Comparaison avec les concurrents directs du segment
| Modèle | Motorisation | Fiabilité estimée | Point fort | Point faible |
| Suzuki S-Cross 1.4 Boosterjet | 1.4 T-chaîne | Bonne | Robustesse, AllGrip | Moins d’équipement |
| Hyundai Kona 1.0 T-GDi | 1.0 T-chaîne | Correcte | Prix | Chaîne distribution gen 1 |
| Renault Captur E-Tech | 1.6 hybrid | Correcte | Conso ville | Boîte DCT décriée |
| Peugeot 2008 1.2 PureTech | 1.2 T-courroie | Variable | Équipement | Chaîne/courroie fragile |
| Volkswagen T-Roc 1.5 TSI | 1.5 T-chaîne | Correcte | Finition | Prix entretien |
Le S-Cross se distingue par la solidité de son moteur et la disponibilité de la transmission intégrale, au prix d’une finition intérieure et d’un niveau d’équipement technologique en retrait sur certains concurrents.
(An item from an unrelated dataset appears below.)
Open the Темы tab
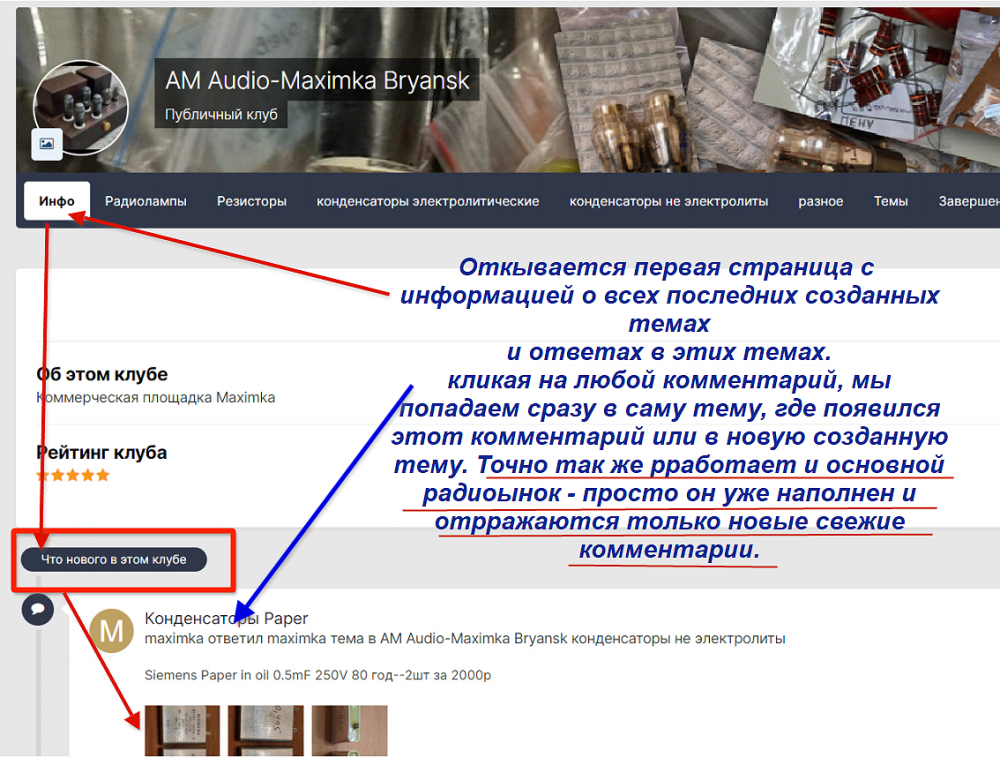The image size is (1000, 758). tap(890, 201)
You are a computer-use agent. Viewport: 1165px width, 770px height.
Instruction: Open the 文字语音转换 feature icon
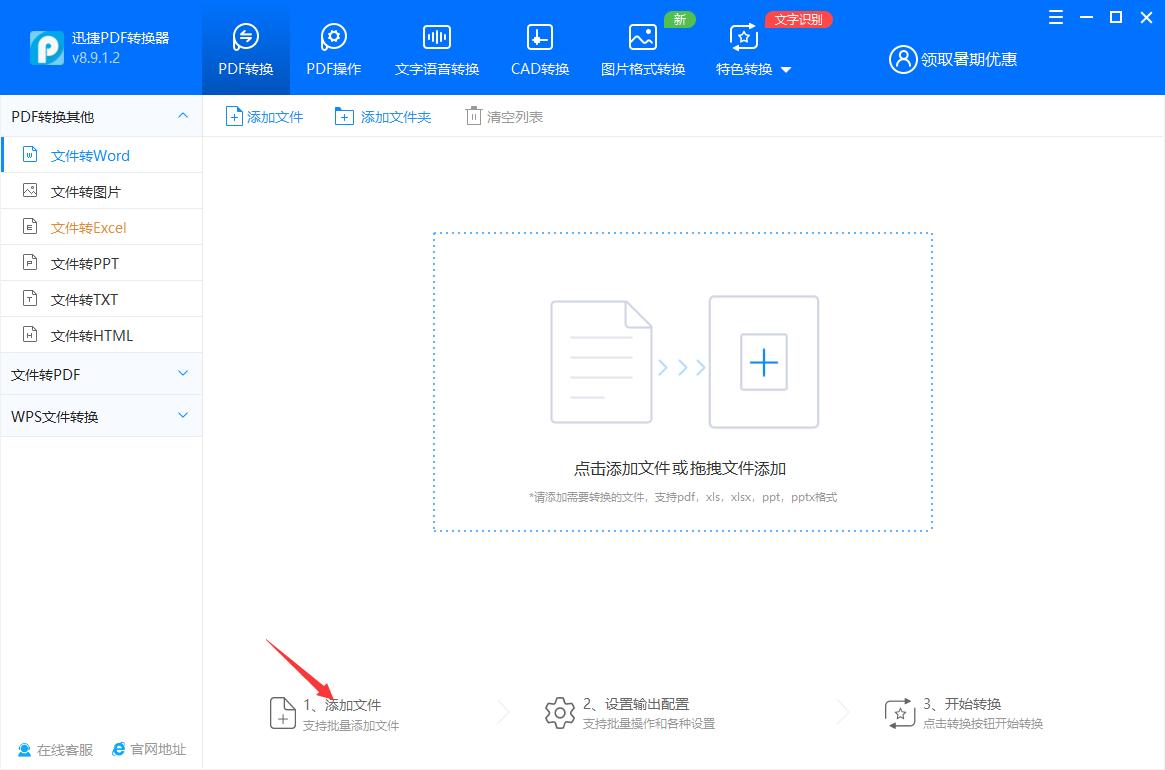pyautogui.click(x=436, y=47)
Question fréquentes de potentiels acheteurs :
Le Suzuki S-Cross 1.4 Boosterjet est-il fiable ?
Globalement oui, c’est l’un des SUV compacts essence turbo les mieux notés de son segment sur la fiabilité mécanique. L’absence de défaut chronique documenté sur le bloc moteur, la distribution par chaîne et la réputation générale de Suzuki en font un choix raisonnablement serein à condition de sélectionner un exemplaire bien entretenu.
Quelle génération de S-Cross Boosterjet privilégier en occasion ?
La gen 2 (depuis 2022) avec micro-hybridation 48V est la version la plus aboutie, mais reste peu répandue en occasion à prix abordable. En gen 1, privilégier les versions post-2020 qui bénéficient des corrections sur les bobines et l’électronique. Un exemplaire 2020-2021 avec historique complet est un bon compromis rapport qualité-prix.
Le S-Cross 1.4 Boosterjet consomme-t-il beaucoup ?
En usage mixte réel, entre 6,0 et 7,0 l/100 km selon le style de conduite et la configuration (2RM ou AllGrip). La version micro-hybride 48V améliore légèrement ces chiffres, particulièrement en usage urbain où la récupération d’énergie est plus fréquente.
Faut-il choisir la boîte manuelle ou automatique sur le S-Cross 1.4 ?
La boîte manuelle 6 rapports est la référence pour l’agrément de conduite et la fiabilité. La boîte automatique 6 rapports est une alternative convenable mais mérite une vérification de l’historique de vidange avant achat.
Un SUV compact qui joue la carte de la discrétion
Le Suzuki S-Cross 1.4 Boosterjet n’est pas la voiture qui fait le plus parler d’elle. Il ne cherche pas à impressionner par les chiffres ou par le badge. Sa valeur est dans la régularité : un moteur qui ne pose généralement pas de problème, un entretien accessible, une consommation raisonnable et la disponibilité d’une vraie transmission intégrale pour ceux qui en ont besoin. Pour un acheteur qui cherche un SUV compact fiable sur le long terme sans se laisser séduire par des promesses technologiques plus risquées, c’est un candidat sérieux à inclure dans la liste.